Information supplied:

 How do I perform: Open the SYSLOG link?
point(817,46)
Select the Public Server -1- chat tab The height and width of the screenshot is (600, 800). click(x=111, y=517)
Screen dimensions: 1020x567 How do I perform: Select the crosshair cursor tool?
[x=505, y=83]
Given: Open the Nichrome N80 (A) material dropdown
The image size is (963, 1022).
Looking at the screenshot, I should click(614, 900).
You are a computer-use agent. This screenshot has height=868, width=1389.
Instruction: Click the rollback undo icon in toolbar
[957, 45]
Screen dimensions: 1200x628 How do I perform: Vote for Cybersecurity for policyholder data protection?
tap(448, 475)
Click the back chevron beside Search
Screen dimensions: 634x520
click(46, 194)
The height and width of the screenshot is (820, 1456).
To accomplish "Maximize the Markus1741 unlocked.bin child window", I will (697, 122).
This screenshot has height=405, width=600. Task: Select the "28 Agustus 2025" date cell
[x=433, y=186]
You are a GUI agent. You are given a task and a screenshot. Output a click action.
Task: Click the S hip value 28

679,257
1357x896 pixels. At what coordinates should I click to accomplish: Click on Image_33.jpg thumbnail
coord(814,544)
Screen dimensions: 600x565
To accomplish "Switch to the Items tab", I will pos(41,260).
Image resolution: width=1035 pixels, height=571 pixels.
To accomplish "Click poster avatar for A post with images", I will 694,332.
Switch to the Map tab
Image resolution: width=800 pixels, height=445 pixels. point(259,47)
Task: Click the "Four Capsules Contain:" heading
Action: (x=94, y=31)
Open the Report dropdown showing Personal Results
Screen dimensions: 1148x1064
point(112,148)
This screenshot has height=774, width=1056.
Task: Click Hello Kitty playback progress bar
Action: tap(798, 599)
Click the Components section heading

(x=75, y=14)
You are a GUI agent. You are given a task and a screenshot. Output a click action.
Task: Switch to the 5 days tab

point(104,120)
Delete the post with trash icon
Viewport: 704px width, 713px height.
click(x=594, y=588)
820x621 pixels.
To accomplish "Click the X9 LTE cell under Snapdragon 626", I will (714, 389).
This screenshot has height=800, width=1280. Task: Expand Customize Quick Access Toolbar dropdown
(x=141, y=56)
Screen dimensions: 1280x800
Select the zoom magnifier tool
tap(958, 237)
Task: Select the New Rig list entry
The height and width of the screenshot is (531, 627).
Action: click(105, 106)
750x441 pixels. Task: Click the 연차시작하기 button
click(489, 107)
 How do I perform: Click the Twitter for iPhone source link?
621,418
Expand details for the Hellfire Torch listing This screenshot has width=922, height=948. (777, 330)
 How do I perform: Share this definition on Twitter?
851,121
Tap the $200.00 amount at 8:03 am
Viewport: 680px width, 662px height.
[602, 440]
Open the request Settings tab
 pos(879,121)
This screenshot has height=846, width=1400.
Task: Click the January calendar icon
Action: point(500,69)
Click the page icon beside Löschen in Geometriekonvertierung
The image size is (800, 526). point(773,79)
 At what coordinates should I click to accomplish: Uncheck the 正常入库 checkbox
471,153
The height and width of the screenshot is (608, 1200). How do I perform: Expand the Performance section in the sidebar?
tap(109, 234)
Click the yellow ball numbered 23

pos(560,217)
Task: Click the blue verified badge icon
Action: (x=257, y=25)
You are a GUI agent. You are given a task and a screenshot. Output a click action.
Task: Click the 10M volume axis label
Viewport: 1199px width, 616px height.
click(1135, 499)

About this exercise:
Each entry should be retyped exactly as given.

Result of this task:
 How do I perform: Open the SYSLOG link?
point(817,46)
Select the Public Server -1- chat tab The height and width of the screenshot is (600, 800). click(x=111, y=517)
Screen dimensions: 1020x567 How do I perform: Select the crosshair cursor tool?
[x=505, y=83]
Given: Open the Nichrome N80 (A) material dropdown
The image size is (963, 1022).
Looking at the screenshot, I should click(614, 900).
You are a computer-use agent. This screenshot has height=868, width=1389.
Instruction: Click the rollback undo icon in toolbar
[957, 45]
Screen dimensions: 1200x628 How do I perform: Vote for Cybersecurity for policyholder data protection?
tap(448, 475)
Click the back chevron beside Search
Screen dimensions: 634x520
click(46, 194)
The height and width of the screenshot is (820, 1456).
To accomplish "Maximize the Markus1741 unlocked.bin child window", I will (697, 122).
This screenshot has height=405, width=600. Task: Select the "28 Agustus 2025" date cell
[x=433, y=186]
You are a GUI agent. You are given a task and a screenshot. Output a click action.
Task: Click the S hip value 28

679,257
1357x896 pixels. At what coordinates should I click to accomplish: Click on Image_33.jpg thumbnail
coord(814,544)
Screen dimensions: 600x565
To accomplish "Switch to the Items tab", I will pos(41,260).
Image resolution: width=1035 pixels, height=571 pixels.
To accomplish "Click poster avatar for A post with images", I will 694,332.
Switch to the Map tab
Image resolution: width=800 pixels, height=445 pixels. point(259,47)
Task: Click the "Four Capsules Contain:" heading
Action: (x=94, y=31)
Open the Report dropdown showing Personal Results
Screen dimensions: 1148x1064
point(112,148)
This screenshot has height=774, width=1056.
Task: Click Hello Kitty playback progress bar
Action: tap(798, 599)
Click the Components section heading

(x=75, y=14)
You are a GUI agent. You are given a task and a screenshot. Output a click action.
Task: Switch to the 5 days tab

point(104,120)
Delete the post with trash icon
Viewport: 704px width, 713px height.
click(x=594, y=588)
820x621 pixels.
To accomplish "Click the X9 LTE cell under Snapdragon 626", I will (714, 389).
This screenshot has height=800, width=1280. Task: Expand Customize Quick Access Toolbar dropdown
(x=141, y=56)
Screen dimensions: 1280x800
Select the zoom magnifier tool
tap(958, 237)
Task: Select the New Rig list entry
The height and width of the screenshot is (531, 627).
Action: click(105, 106)
750x441 pixels. Task: Click the 연차시작하기 button
click(489, 107)
 How do I perform: Click the Twitter for iPhone source link?
621,418
Expand details for the Hellfire Torch listing This screenshot has width=922, height=948. (777, 330)
 How do I perform: Share this definition on Twitter?
851,121
Tap the $200.00 amount at 8:03 am
Viewport: 680px width, 662px height.
[602, 440]
Open the request Settings tab
 pos(879,121)
This screenshot has height=846, width=1400.
Task: Click the January calendar icon
Action: point(500,69)
Click the page icon beside Löschen in Geometriekonvertierung
The image size is (800, 526). point(773,79)
 At what coordinates should I click to accomplish: Uncheck the 正常入库 checkbox
471,153
The height and width of the screenshot is (608, 1200). How do I perform: Expand the Performance section in the sidebar?
tap(109, 234)
Click the yellow ball numbered 23

pos(560,217)
Task: Click the blue verified badge icon
Action: (x=257, y=25)
You are a GUI agent. You are given a task and a screenshot. Output a click action.
Task: Click the 10M volume axis label
Viewport: 1199px width, 616px height.
click(1135, 499)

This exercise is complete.